At any rate, all of my friends at high levels in the sport have run FASTER after having babies. The previous world best time in the marathon was held for many years by a woman who ran it when she had two little children. So there you go. An interesting reversal of the expectation.

I think that the big thing that would make training or competing a bit difficult is simply the time involved in being with a child. But these women of my acquaintance have had supportive spouses and/or nannies. Also, as I mentioned above, perhaps the issue was that they started training smarter or better, rather than simply harder as one has a tendency to do when one is training at a high level. For sure, I was way overtraining when I was in Australia with Sean, simply because I couldn't not do something if I felt that I could physically drag myself through it. I was not contstrained. It's the way it goes. And it was bad for me.

I think this is why I'm so happy to finally be free. I really feel no compulsion to run these days, and I regularly skip runs. I'm getting cellulite and I really don't care. I want to be easy and gentle with myself for the rest of my life - both on my body and my mind.

Work instructions ->
• a. Rewrite the stretch of the passage on running from "I think this" through "and my mind.", putting "urge" in place of "compulsion".
• b. Answer these questions from the passage on running:
(i) How many children did the woman who held the previous world best marathon time have when she ran it?
(ii) Where was the writer when overtraining?
(iii) What does the writer say she is getting and doesn't care about?
Work only from the passage on running.

Extracted information ->
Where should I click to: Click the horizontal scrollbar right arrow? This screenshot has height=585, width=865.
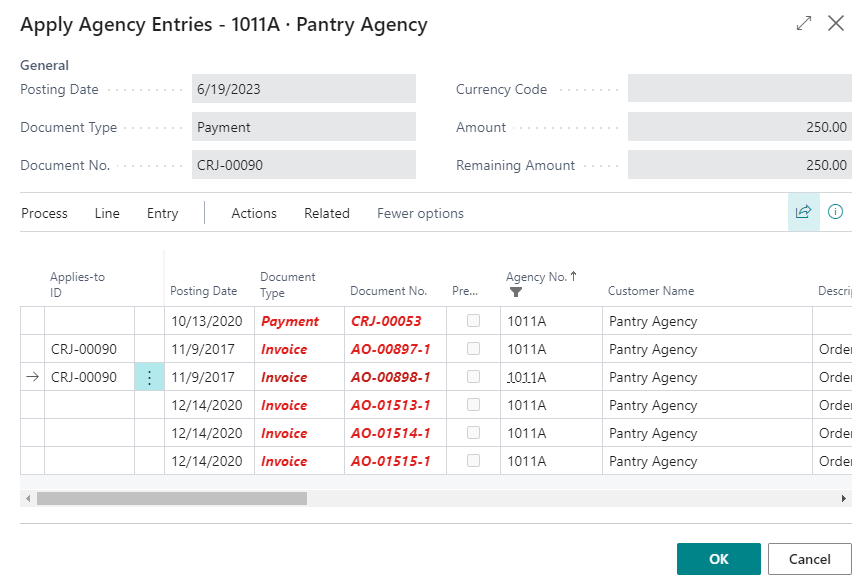[x=844, y=498]
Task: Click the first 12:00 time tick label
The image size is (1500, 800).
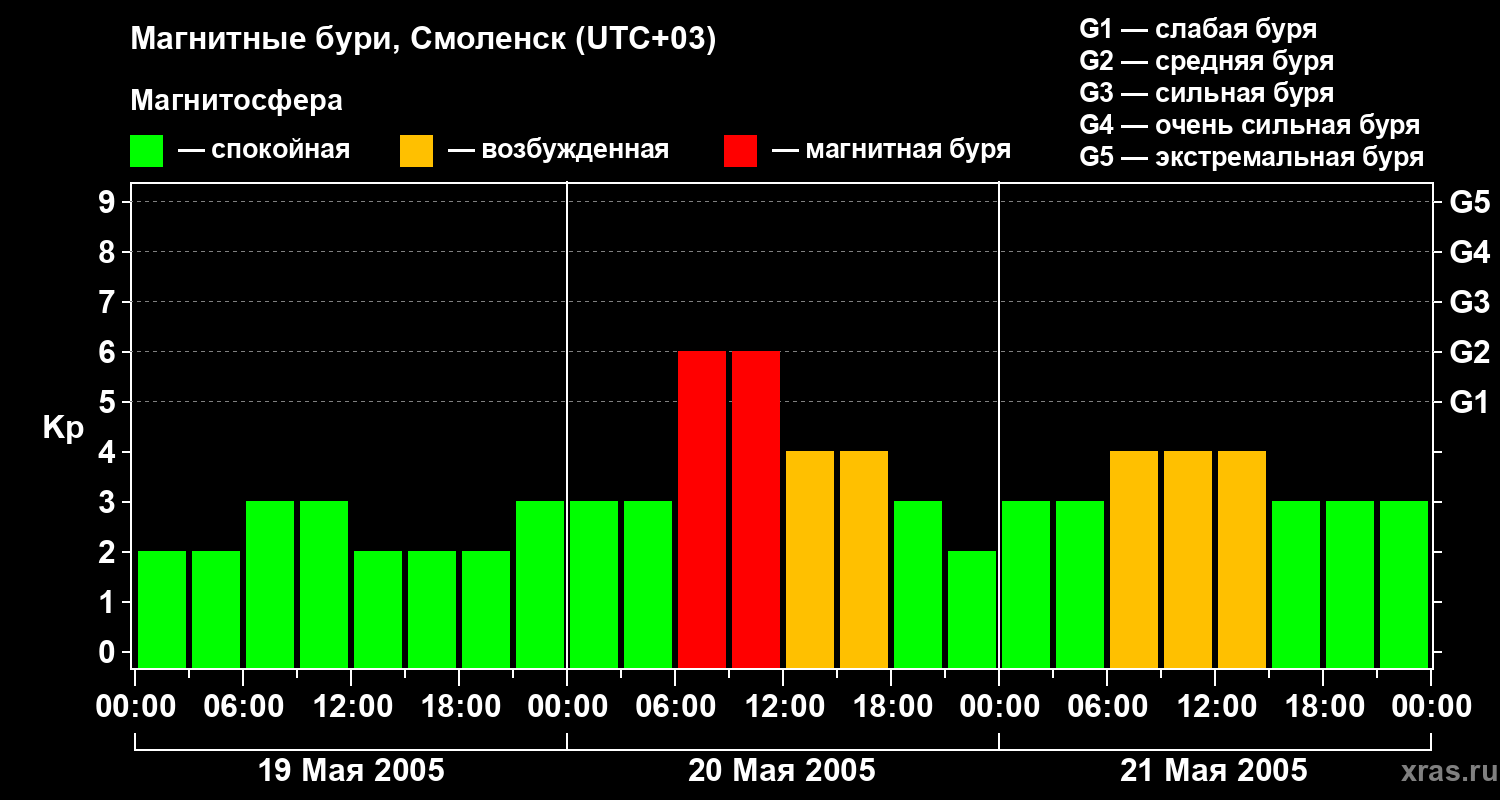Action: pyautogui.click(x=351, y=707)
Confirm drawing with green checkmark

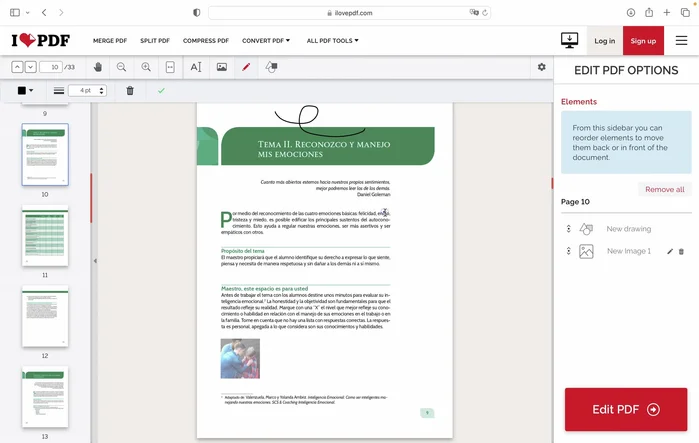(161, 91)

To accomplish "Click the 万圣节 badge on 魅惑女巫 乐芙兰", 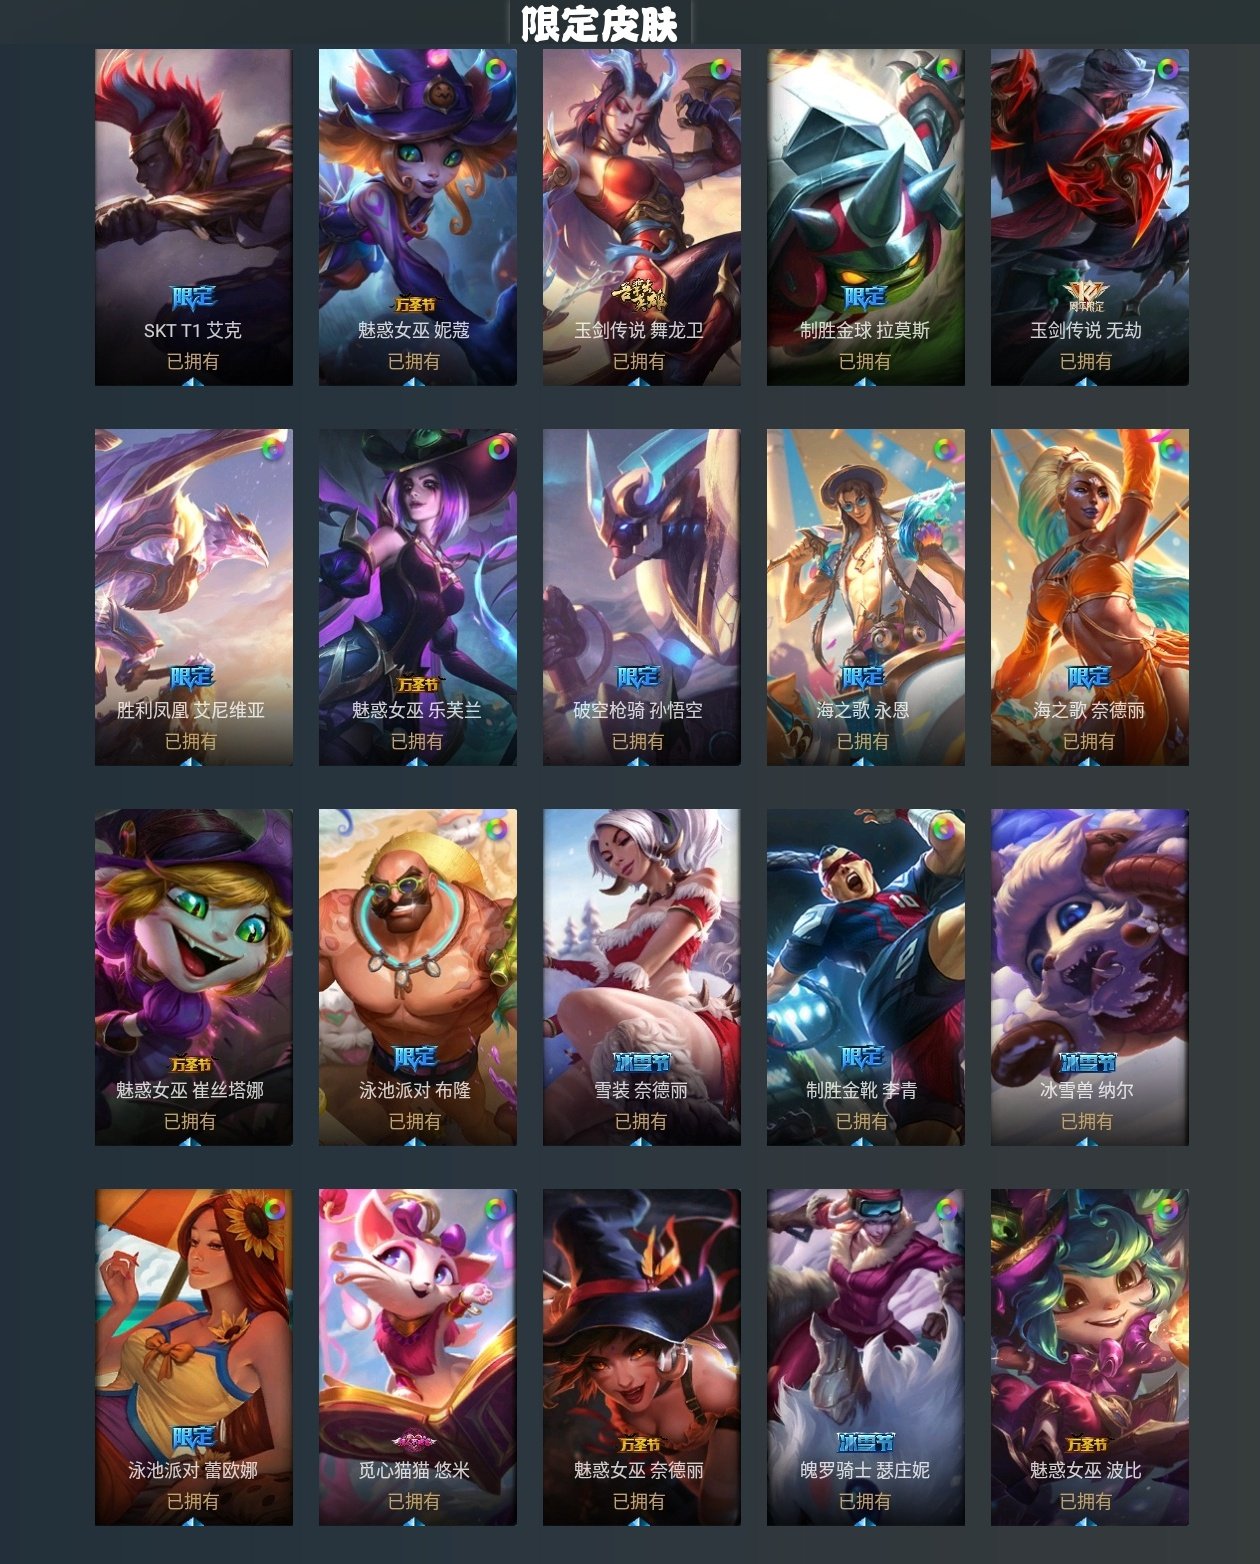I will 417,684.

Per-task answers ->
• a.
I think this is why I'm so happy to finally be free. I really feel no urge to run these days, and I regularly skip runs. I'm getting cellulite and I really don't care. I want to be easy and gentle with myself for the rest of my life - both on my body and my mind.

• b.
(i) Two little children.
(ii) In Australia with Sean.
(iii) Cellulite.